Juliana Rowen Barton is a historian and curator whose research centers on the intersections of race, gender, and design. Through her work, she strives to make a more equitable museum experience and to reframe perspectives on familiar objects and spaces. Currently, she is a Lecturer in Architecture at the Weitzman School of Design and an American Council of Learned Societies (ACLS) Leading Edge Fellow at the Center for Craft. From 2017–19, she worked at the Philadelphia Museum of Art, where she coorganized Design in Revolution (2018) and was part of the curatorial team for Designs for Different Futures (2019–20). She has also worked on exhibitions at the Center for Architecture and The Museum of Modern Art, and she received training from the Center for Curatorial Leadership/Mellon Graduate Seminar in Curatorial Practice. She holds a doctorate and master’s degree from the University of Pennsylvania and a bachelor's with highest distinction from the University of Virginia.

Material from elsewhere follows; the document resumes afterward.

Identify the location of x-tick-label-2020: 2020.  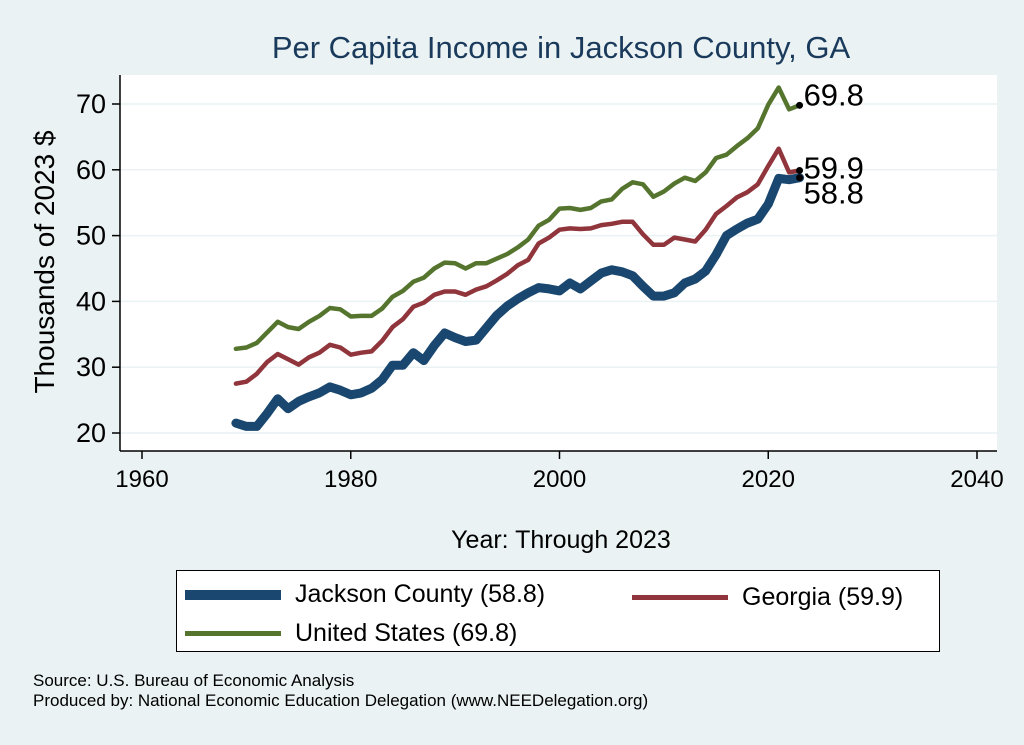
(768, 480).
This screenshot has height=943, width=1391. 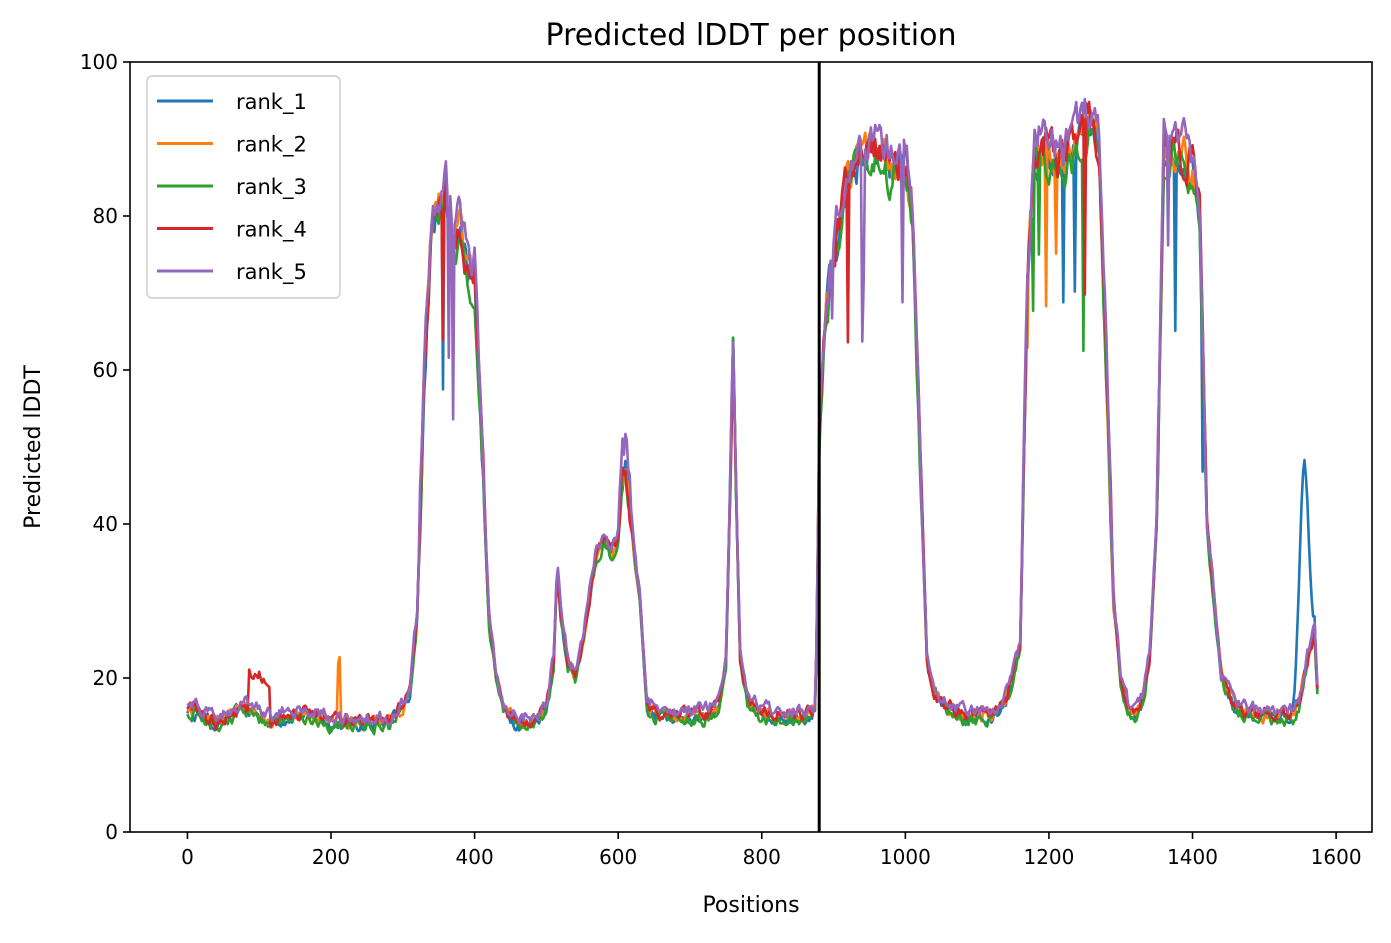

Natasha Jen is a partner at Pentagram, the world’s largest independently-owned design studio. She has worked as a senior designer on fashion and brand identity projects and as an art director leading large-scale branding, exhibition, environmental, and editorial projects. She joined Pentagram’s New York office as partner in April 2012. Jen’s practice has been notable for crossing media genres, drawing on references from a diverse range of cultural, historical, aesthetic, and technological sources. Her work encompasses brand identities, environmental design, multi-scale exhibitions, signage systems, print, motion and interactive graphics, created in collaborations with universities and professional organizations, museums and galleries, and retail and fashion brands. Her clients have included Harvard Art Museums, Guggenheim Museum/Foundation, and Wexner Center for the Arts, among many others. Jen received her bachelor’s in graphic design from the School of Visual Arts in 2002. She is exhibition designer for Reset: Towards a New Commons.

The Advisory Committee Jury includes: Barbara Weinrich, Marc Norman, Rosanne Haggerty, Amy Hurst, Xian Horn, and Peter Robinson.

The American Institute of Architects New York (AIANY) established the New York Foundation for Architecture in 1966 to offer grants and scholarships furthering the study and profession of architecture. In 2003, AIANY and the Foundation jointly opened the Center for Architecture (CFA) to meet growing community demand. The mission of the Center for Architecture is to educate a broad audience about the built environment and the value of architectural practice. Through free informative exhibitions, timely public programs, dialogues between building professionals and the general public, and design education experiences for K–12 students and families, the CFA reveals the transformative power of architecture. The organization hosts 70,000 visitors annually to 12 special exhibitions and over 600 public programs and serves around 9,500 K–12 students, teachers and families. The CFA maintains a full schedule of public programming to bring general audiences into contact with current professional thinking and luminaries in the field.